By Wayne Veysey at Allianz Arena
It was written in the stars. It had to be.
After Chelsea and Bayern Munich had traded nine penalties, the defining spot-kick was left to Didier Drogba, whose iron will and unequalled big-match aptitude had kept his team in the final. Indeed, the whole competition.
Half the Bayern team turned away as Drogba marked out his run, like a terrifying fast bowler tearing in from the Pavilion End.
The eruption of joy from the blue supporters, and the screams of despair from the red human wall behind Manuel Neuer’s goal, realised the worst fears of the players too scared to look.

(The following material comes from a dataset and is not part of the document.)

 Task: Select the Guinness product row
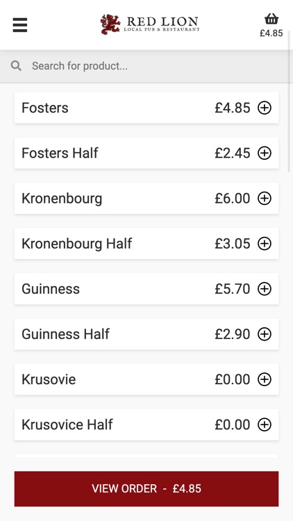coord(147,289)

In truth, Drogba scuffed his shot. But it didn’t matter as Neuer had dived the wrong way in any case.
However, there was seemingly never any doubt that the decisive moment of the match would be Drogba’s. Some higher provenance seemed to have ordained it.
The striker had scored the equaliser with two minutes of normal time left just when Bayern appeared to have made their almost total dominance of the 120 minutes count.
Stealing a march on his marker Jerome Boateng, who foolishly gave him extra momentum by pushing him in the back, Drogba arched his neck muscles and sent his header crashing above Neuer’s head.
It was a brilliant piece of forward play and completely in keeping with the Ivorian’s quite sensational finish to the season.
If the first European Cup triumph in Chelsea’s history is to be Drogba’s final farewell, what a way to say goodbye.
Even had the last two months been a damp squib, the Ivorian would have been remembered as the most formidable centre-forward in the club’s history.
By scoring in the Champions League and FA Cup finals and semi-finals, he has not so much secured his legend, but embellished it.
There was little of the usual cynical theatrics in the Allianz Arena – effectively an away match for his team – so what could be the final sighting of Drogba in Chelsea blue will be remembered for all his wonderful attributes.
The power, the aggression, the ability to keep an entire defence on its toes through sheer bloody-minded brilliance.
In Chelsea’s biggest match of the season, Drogba was barely involved for 88 minutes as his team-mates struggled to get the ball to him in dangerous positions.
The gap between the Ivorian and his attacking midfielders was, at times, big enough to park half a dozen buses. Roberto Di Matteo, reckoning the only way stop Bayern was to defend deep and hound them, swamped the midfield with energy and power.
On this occasion, it wasn’t Drogba’s physical attributes that so impressed. It was his mental qualities.
On a night when Bayern hoarded all the best opportunities, Drogba got two. The first he scuffed after Neuer had mishandled a cross into his path. He didn’t make the same mistake twice.
For the marquee matches, Di Matteo has put his trust in the same old stagers that Chelsea know they will eventually have to live without. How that trust has been repaid.
The question is, how long can the likes of Drogba go on? Richard Attenborough, a Chelsea life-president, might admire the way in which the striker slips into character and full simulation mode.
But tomfoolery aside, he remains too irresistible to be dispensed with by a wave of Roman Abramovich’s hand and the owner’s best wishes.
A one-year contract has been on the table for months. Drogba wants two more years at a club he has decorated for seven. Further negotiations are due to begin next week.
Is there room for manoeuvre? Should there be? On an evening such as this, Drogba looked like he could go on performing brilliantly well into his mid-30s.